Chunks are organised in channels. A channel is a set of chunks in a sentence that have the same type. For instance, chunk_np
is a channel for noun phrase chunks. Channels are a simple concept that help represent chunks if various types at the same time. The idea follows the assumption that chunks of a given type cannot overlap, while chunks of different types may overlap. Below is an example sentence fragment Ministerstwo Edukacji Narodowej i sąd and two channels: chunk_np
and chunk_agp
:
tokens Ministerstwo Edukacji Narodowej i sąd chunk_np [=====***===========================] [***] chunk_agp [=====***====] [===***==============] [***]
The asterisks (***
) above are used to indicate that a token is a chunk's syntactic head, e.g. for the chunk_np
Ministerstwo Edukacji Narodowej, the head is located at the Ministerstwo token.
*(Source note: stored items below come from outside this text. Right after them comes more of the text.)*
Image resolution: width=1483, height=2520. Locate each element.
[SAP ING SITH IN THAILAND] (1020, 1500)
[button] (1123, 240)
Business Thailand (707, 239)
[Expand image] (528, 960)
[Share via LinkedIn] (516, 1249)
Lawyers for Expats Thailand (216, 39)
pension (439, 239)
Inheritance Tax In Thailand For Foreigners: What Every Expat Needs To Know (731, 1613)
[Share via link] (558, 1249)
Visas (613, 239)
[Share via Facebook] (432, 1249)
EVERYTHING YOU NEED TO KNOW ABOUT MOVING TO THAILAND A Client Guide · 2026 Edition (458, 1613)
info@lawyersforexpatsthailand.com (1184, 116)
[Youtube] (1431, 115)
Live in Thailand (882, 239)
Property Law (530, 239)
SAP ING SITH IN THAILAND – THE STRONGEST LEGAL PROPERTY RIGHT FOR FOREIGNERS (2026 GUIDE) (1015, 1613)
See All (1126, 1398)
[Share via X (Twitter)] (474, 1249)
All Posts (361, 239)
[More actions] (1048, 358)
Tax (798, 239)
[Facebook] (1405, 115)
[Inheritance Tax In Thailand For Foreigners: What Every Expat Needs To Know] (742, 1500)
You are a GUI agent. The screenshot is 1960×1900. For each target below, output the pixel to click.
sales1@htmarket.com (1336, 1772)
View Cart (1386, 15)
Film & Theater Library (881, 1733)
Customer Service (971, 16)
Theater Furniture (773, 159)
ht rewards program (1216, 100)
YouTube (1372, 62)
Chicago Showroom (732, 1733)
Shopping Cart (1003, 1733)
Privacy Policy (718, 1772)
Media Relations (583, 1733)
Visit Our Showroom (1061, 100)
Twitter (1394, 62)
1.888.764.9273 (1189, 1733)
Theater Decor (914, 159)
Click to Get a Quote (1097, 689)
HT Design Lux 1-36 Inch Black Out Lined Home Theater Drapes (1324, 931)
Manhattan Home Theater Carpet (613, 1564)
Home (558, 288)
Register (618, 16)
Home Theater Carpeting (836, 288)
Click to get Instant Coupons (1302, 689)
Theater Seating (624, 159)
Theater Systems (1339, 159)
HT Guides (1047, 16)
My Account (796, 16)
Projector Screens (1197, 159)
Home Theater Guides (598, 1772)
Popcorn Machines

1 The tagger disambiguates only tags; if there are two (or more) possible lemmas with the same tag, the output remains partially ambiguous. E.g., the form kręgi may be of lemma kręg or krąg. Some output formats (e.g. iob-chan
) force one interpretation per token. In such cases, only the first lemma according to alphabetical order will remain.
Processing text files¶
iobber_txt
executable is able to process a text file and generate output in one of output formats.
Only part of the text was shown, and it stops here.